Nos raisons ne sont pas circonstancielles. Et nous poursuivrons notre action. Dans quel cadre ? Nous souhaitons naturellement poursuivre le dialogue déjà engagé sur les questions de l'utilisation militaire de l'espace avec les deux grands.
Nous souhaitons également qu'ils parlent directement entre eux. Nous savons que les Etats-Unis ont fait des propositions à Moscou. Lors de la dernière session ministérielle de l'Alliance atlantique à Washington dans les derniers jours de mai les ministres en ont parlé. Le communiqué publié à l'issue de cette session fait d'ailleurs état de la satisfaction des alliés des Etats-Unis à l'égard de la "disponibilité de ces derniers à discuter avec l'Union Soviétique de programmes de recherche sur la défense stratégique".

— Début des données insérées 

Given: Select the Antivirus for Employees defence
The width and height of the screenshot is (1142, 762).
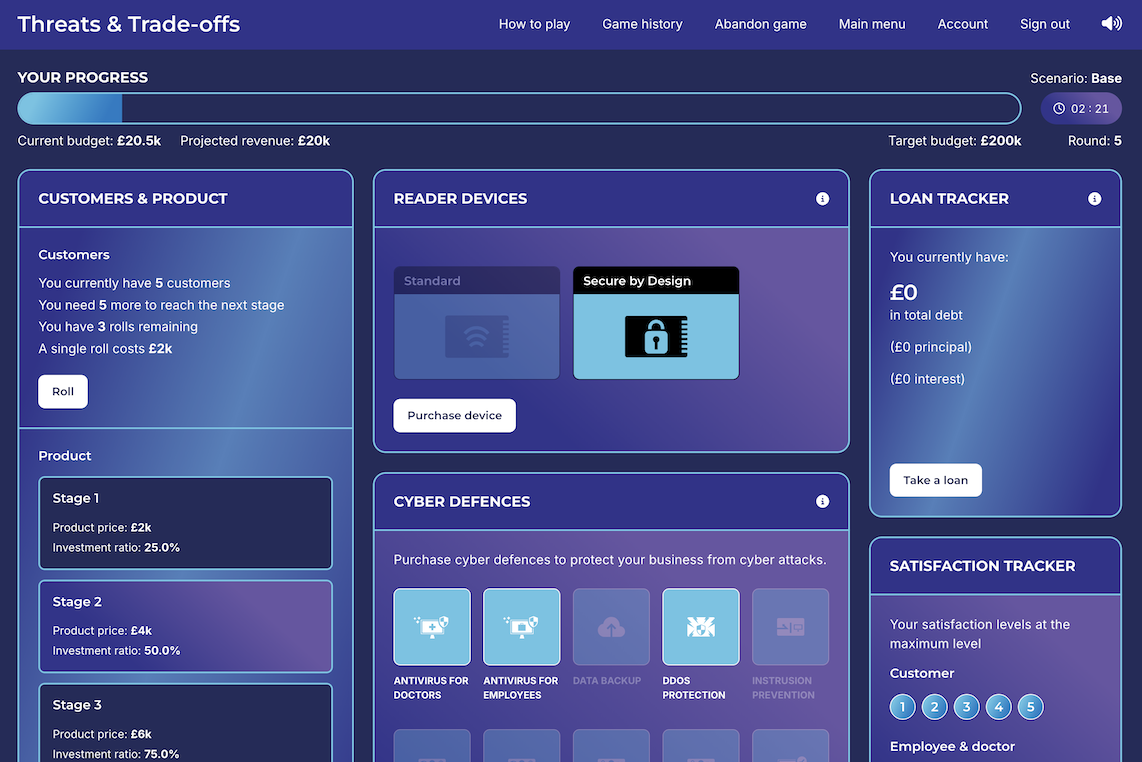Looking at the screenshot, I should coord(521,627).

Sur le plan multilatéral, il nous apparaît nécessaire que la Communauté internationale qui a un intérêt collectif au rétablissement et au maintien de l'équilibre stratégique, puis à l'abaissement du niveau des armements se préoccupe de ces questions ne serait-ce qu'en raison de leurs incidences sur les perspectives de coopération dans le domaine des utilisations pacifiques de l'espace auxquelles la France demeure naturellement très attachée.
La Conférence du Désarmement à Genève, qui réunit 40 pays, a déjà été saisie de divers projets tendant à la mise en place d'un groupe de travail ad hoc sur ces problèmes de la militarisation de l'espace. Naturellement, la France est en faveur d'un tel groupe qui recueille, dans son principe, l'assentiment de tous les participants. Des difficultés se sont présentées jusqu'ici pour l'établissement du mandat précis d'un tel groupe. Nous souhaitons vivement qu'elles soient rapidement surmontées.